Disclosure: This post is part of a series of posts in partnership with Petbrosia to teach pet parents about pet health and the importance of pets staying healthy in the new year.
During the winter months, especially when it’s snowing outside, none of us want to spend a great deal of times outdoors. While our dog may want to go running and playing, we can only take very low temperatures for so long. As someone who own a ‘working dog’, its not too shocking that Reya would prefer running around and playing in the snow all day long. I personally am not a fan of temperatures in the teens, leaving Reya having short spurts of outdoor time. That being said, its my job to keep Reya active and happy throughout the winter . Like us, dogs need their daily exercise to keep their heart and muscles healthy.
Since many of us keep our dogs active outdoors, it is important that we play a variety of games indoors to keep our pups active during the winter! Below, I included 10 of our favorite indoor games!
- Tug of War – Before I go further on this one, make sure you know your dog’s limits. We didn’t play Tug of War in our household until all dominance issues were dealt with and Reya knew her commands well in case she got too excited. We usually play this with a rope and pull back and forth, letting Reya lead. If you don’t have time for this game, use something like the Tuggo that has built in weight that your dog can pull around and play with for this type of game!
- Hide & Seek – Like kids, dogs love hide and seek. This is an adorable game to play with your dog, and is a fantastic way work on command that could easily save your dog’s life outdoors. Tell your dog to STAY as you move and hide in the house. When you give the command to COME, have them find you and reward them with a treat. This will be a great way to get you and your dog exercising together!
- Puzzle Toys – While this may not get your dogs heart pumping, it will get them thinking. With dogs, a bored dog is usually a destructive dog. Get toys that encourage them to manipulate objects with their nose and paws to get them thinking and moving their muscles.
- Stairs – If you have stairs in your house, use them! Throw balls down the stairs, get out the laser pointer, and get your dog running! Don’t forget that you can run down them as well with your dog, getting back of you walking and running on those days when it is too cold and snowy to exercise.
- Play Dates – If you have only one dog, consider scheduling play dates with other dogs in your neighborhood. Give them time to play indoors and have fun. Just make sure they are dogs that know one another well first and you know the limitations of both dogs. We actually have toys that are only out when visiting dogs are over since Reya can be territorial with her toys.
- Agility Courses – As you might have guessed, I am all about making my Alaskan Malamute think and move. Practicing agility can be done with or without a leash (I prefer without in the house, but it can be great practice for puppies). What you do is move around furniture and various objects around your house, and teach your dog to weave around them, duck, crawl, and so on. This is a great time to work on commands as well. Just make sure to be frugal with the treat unless you know you are going to be VERY active.

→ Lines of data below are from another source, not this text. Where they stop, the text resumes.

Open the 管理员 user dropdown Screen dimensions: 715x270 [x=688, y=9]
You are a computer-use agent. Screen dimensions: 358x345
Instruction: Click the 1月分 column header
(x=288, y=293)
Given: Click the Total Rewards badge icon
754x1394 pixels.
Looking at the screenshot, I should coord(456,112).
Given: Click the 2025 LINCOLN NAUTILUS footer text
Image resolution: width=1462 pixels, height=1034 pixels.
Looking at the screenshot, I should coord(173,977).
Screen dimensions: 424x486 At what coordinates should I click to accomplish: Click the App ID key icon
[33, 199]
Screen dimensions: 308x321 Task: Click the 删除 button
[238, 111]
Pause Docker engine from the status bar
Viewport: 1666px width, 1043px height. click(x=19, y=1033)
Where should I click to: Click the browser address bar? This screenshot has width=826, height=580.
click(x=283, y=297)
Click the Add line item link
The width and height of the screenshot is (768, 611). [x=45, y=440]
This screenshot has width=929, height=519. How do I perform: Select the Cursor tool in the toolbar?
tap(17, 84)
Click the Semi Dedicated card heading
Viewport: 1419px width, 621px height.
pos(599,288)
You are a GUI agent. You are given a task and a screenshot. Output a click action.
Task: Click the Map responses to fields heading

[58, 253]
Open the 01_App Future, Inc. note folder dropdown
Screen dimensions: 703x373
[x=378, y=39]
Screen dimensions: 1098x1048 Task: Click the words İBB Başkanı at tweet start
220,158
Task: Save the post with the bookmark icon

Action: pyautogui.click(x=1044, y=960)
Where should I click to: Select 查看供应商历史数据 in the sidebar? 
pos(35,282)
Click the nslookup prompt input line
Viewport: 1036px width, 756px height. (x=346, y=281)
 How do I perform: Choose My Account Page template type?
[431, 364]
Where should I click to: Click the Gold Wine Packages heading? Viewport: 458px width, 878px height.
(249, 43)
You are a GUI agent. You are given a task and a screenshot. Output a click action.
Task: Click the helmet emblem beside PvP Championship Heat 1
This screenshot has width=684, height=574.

- Fetch – In our household, Fetch isn’t something that is just played outdoors. Reya has a few soft toys and balls that we throw to her and throughout the house for her to catch. Make sure you have an area where you can’t accidentally break something and get your dog moving. We usually do this in the basement or a hallway.
- Scavenger Hunt – As silly as it may sound, scavenger hunts are a great deal of fun with dogs. Take your dogs favorite treats and hide a few of them around the house. By now, you have likely noticed dogs are fantastic scavengers (my poor trash can…) and love to put their nose to work in hopes of a food reward. Just make sure to hide them in approved places where you want your dog and take note of where you hid them so you don’t have issues later if all the toys aren’t found.
- Laser Pointer – In our household, the laser pointer is Reya’s most favorite toy. She will actually start nosing it on my husband’s desk in hopes of playing. Not only is the laser pointer a great for Reya to run throughout the house and up and down stairs, but it challenges her mind. We will move the laser throughout her range of sight, with it sometimes taking her a moment to spot and find it. At the end of this game, we usually have on happy, tired dog. Just make sure you have an open area for playing (we do this in the basement).
- Indoor Walking – As silly as it may sound, sometimes it’s fun getting Reya in the car and bringing her to a local pet store. She loves going to Petsmart, walking up and down the aisles, and greeting other dogs who came in with their mom and dad. While we usually do end up buying something, it’s a great way for Reya to let out some energy, play, and walk around the store.
From personal experience, I found that many of these activities usually end in a very tired dog if you play long enough. Of course, a tired dog is a happy dog!
Of course, it is also important that you monitor food during the winter and don’t give too many treats if you are dog is going to be less active. It is also crucial that you keep your dog on a healthy diet with nutritious food.